By Laura Bailey, Crosswalk.com
A few months ago, my middle daughter accepted Christ, it was a day we’d prayed for since her birth, and my husband and I were beyond excited. We attend church regularly, pray, read the Bible as a family, and have numerous godly influences. I wasn’t surprised when Abigail, my daughter, began asking questions about accepting Christ a few months earlier.
It started with a question on the way to school about what a person should pray to receive salvation. Then it was multiple questions before bedtime, with the final pronouncement that “Yes! I want to accept Jesus,” was exclaimed at the dinner table.
Afterward, my husband and I prayed with her, listening as she admitted her sin, asked for forgiveness, and announced that she desired to be saved and for Christ to rule her life. We invited our pastor to come over and speak with her in preparation for baptism in the following weeks. When our pastor left, he looked at my husband and said, “It is obvious you have spoken numerous times about the gospel, she knows it, and I’m confident she is a new sister in Christ!”
Walking back inside, trying to hide my annoyance, my husband asked what was wrong.
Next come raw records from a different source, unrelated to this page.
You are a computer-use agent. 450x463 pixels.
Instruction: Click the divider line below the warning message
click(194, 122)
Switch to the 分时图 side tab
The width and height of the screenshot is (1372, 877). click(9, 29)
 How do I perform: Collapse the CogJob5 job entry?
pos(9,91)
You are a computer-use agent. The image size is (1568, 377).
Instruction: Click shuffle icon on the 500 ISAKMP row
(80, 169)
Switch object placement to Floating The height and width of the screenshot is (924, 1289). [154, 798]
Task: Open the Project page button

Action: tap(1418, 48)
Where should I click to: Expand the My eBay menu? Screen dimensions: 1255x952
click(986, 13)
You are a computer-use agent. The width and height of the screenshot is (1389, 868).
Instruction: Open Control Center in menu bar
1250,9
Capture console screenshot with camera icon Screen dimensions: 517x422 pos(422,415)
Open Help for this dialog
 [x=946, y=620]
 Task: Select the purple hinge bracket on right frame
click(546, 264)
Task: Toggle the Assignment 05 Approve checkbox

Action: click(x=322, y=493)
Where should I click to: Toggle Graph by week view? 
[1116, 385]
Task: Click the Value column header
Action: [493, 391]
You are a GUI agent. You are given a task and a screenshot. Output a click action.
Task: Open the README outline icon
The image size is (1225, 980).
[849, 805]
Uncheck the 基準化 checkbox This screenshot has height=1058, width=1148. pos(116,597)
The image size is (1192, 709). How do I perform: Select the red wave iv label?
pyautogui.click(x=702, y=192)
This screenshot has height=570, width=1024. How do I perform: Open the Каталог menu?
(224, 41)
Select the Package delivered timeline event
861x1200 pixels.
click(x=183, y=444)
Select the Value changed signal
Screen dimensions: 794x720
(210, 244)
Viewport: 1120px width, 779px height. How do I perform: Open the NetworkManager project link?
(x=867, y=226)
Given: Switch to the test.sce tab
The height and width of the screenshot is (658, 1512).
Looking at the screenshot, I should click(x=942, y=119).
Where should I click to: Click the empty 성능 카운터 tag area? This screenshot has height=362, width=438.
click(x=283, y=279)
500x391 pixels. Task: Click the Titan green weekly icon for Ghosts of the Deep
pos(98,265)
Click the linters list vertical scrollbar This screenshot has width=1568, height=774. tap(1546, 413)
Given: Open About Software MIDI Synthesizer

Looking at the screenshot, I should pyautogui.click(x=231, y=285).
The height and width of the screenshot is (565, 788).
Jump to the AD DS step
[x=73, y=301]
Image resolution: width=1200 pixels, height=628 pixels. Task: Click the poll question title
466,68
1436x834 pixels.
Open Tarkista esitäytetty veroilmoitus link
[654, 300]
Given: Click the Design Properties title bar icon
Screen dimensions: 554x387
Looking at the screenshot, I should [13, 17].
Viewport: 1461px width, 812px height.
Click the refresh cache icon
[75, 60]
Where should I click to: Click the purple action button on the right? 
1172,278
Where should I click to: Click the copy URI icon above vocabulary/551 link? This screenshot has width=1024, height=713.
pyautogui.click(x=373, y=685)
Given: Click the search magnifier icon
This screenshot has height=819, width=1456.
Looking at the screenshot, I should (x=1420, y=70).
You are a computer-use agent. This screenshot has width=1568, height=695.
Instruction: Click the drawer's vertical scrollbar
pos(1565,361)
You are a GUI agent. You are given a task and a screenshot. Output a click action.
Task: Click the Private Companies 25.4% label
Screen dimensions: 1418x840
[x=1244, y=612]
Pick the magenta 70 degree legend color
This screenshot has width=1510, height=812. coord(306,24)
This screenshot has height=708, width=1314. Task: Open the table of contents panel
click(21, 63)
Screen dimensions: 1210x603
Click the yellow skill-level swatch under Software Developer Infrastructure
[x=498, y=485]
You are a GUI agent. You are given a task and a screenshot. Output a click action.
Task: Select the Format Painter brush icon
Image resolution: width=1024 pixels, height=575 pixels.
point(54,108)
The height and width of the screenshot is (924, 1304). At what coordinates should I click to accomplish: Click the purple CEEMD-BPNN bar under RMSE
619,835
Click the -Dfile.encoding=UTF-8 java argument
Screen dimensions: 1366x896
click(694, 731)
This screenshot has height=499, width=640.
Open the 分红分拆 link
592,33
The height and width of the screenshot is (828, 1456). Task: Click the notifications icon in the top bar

I knew it shouldn’t have mattered that our pastor was just talking in general, with no slight to me, but I couldn’t help but feel resentful that he didn’t acknowledge my role in helping lead my daughter to Christ.
The truth was, however, that while yes, my husband, our church, and family members all played a part in encouraging Abigail to accept Christ, it was only by God’s grace that she received the gift of salvation.